[Extracted records]:
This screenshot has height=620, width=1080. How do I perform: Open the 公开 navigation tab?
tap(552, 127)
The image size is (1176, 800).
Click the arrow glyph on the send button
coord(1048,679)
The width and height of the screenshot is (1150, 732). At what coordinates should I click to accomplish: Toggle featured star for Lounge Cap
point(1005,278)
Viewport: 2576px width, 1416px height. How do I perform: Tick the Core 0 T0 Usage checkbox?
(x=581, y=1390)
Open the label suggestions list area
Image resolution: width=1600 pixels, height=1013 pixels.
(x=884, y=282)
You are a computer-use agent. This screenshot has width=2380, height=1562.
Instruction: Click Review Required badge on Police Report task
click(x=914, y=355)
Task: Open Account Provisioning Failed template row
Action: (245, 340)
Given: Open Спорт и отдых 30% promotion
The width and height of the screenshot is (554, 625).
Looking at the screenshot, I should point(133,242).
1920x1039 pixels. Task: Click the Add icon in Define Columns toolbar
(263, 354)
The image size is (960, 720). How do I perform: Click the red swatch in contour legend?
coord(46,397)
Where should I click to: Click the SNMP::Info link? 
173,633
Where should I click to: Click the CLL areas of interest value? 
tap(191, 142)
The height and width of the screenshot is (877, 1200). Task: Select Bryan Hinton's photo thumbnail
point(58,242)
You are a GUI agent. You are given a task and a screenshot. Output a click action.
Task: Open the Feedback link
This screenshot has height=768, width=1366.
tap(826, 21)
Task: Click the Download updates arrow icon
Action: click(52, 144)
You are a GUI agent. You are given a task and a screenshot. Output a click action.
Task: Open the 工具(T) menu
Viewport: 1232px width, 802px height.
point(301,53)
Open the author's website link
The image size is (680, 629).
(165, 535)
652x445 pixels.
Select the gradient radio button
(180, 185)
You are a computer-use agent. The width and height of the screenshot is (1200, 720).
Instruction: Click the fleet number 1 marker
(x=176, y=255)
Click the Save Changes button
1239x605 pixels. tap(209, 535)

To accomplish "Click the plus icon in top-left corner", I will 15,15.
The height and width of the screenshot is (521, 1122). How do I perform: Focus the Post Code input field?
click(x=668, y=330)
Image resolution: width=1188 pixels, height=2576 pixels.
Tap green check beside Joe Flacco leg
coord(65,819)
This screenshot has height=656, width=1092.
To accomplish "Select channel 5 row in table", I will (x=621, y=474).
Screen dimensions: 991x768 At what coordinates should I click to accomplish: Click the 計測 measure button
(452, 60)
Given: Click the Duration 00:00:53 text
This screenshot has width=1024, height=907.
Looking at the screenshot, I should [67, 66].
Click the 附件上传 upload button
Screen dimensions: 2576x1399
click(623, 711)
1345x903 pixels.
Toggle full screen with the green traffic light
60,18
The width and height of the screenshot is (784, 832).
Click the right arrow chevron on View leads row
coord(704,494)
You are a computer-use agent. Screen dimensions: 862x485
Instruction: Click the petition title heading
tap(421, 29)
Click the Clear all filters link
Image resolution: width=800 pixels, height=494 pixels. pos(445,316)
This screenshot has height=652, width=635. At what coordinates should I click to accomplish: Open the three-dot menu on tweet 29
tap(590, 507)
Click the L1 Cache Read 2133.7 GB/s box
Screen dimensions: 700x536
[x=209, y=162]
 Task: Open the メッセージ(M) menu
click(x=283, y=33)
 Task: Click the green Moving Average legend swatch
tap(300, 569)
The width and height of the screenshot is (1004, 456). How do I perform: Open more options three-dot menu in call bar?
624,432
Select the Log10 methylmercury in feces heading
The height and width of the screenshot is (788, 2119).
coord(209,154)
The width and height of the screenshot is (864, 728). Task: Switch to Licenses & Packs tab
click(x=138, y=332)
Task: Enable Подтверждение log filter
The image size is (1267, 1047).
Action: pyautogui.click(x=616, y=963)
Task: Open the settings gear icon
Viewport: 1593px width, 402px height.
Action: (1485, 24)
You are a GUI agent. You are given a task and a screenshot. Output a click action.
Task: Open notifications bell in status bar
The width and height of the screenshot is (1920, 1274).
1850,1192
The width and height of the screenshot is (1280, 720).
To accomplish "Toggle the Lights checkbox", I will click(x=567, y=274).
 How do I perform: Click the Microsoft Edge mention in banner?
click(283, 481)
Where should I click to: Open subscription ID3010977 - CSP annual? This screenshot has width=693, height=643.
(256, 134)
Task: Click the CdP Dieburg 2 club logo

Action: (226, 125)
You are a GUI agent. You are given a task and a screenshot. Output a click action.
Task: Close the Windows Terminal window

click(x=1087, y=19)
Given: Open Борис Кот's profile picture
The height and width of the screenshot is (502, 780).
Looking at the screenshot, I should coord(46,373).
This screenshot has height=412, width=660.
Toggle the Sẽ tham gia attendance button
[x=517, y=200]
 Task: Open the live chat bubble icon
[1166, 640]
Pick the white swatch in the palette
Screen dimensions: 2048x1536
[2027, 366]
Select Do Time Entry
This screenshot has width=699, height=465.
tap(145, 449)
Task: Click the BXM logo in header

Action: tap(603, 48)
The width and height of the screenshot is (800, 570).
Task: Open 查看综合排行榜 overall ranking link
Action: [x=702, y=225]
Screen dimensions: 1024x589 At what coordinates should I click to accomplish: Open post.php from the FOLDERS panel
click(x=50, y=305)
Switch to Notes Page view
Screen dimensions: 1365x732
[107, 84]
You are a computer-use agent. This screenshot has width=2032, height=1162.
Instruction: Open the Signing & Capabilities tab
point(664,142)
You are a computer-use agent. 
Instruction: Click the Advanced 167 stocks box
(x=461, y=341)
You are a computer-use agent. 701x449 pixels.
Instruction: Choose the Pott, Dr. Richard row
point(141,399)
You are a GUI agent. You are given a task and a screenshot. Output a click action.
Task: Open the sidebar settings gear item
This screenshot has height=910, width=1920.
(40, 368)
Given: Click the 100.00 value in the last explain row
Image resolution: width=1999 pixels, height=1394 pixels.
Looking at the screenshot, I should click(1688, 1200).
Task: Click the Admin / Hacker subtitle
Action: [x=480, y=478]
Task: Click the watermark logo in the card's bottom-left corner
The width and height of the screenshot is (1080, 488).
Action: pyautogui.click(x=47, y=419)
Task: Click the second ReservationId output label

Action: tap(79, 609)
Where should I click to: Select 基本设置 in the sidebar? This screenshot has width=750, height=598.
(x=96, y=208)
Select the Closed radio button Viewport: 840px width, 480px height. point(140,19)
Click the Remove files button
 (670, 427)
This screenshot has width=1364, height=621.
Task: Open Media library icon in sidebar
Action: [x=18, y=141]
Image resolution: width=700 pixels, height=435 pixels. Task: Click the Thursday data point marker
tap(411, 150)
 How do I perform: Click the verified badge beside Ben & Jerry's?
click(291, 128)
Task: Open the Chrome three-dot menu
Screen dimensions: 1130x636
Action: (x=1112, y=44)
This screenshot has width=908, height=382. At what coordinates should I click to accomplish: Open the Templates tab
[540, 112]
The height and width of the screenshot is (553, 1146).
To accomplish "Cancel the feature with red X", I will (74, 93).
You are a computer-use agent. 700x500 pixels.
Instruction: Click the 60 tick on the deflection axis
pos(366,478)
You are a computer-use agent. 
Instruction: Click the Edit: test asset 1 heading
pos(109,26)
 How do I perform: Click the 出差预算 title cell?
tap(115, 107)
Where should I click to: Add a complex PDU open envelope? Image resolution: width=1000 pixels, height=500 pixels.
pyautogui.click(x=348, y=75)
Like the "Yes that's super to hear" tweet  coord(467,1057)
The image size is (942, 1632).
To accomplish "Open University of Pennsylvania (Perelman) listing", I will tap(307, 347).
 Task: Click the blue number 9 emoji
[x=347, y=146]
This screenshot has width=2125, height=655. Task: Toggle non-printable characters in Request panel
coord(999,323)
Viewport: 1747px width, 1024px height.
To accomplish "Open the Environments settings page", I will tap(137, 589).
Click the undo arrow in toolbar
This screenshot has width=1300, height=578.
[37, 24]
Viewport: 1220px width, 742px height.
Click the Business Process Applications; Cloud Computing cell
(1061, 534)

[Given problem]: Could you convert everything from the line containing "Viewport: 1220px width, 742px height." down to the end of the data into a numbered list, leaving out any blank lines?

[Task solution]:
1. Viewport: 1220px width, 742px height.
2. Click the Business Process Applications; Cloud Computing cell
3. (1061, 534)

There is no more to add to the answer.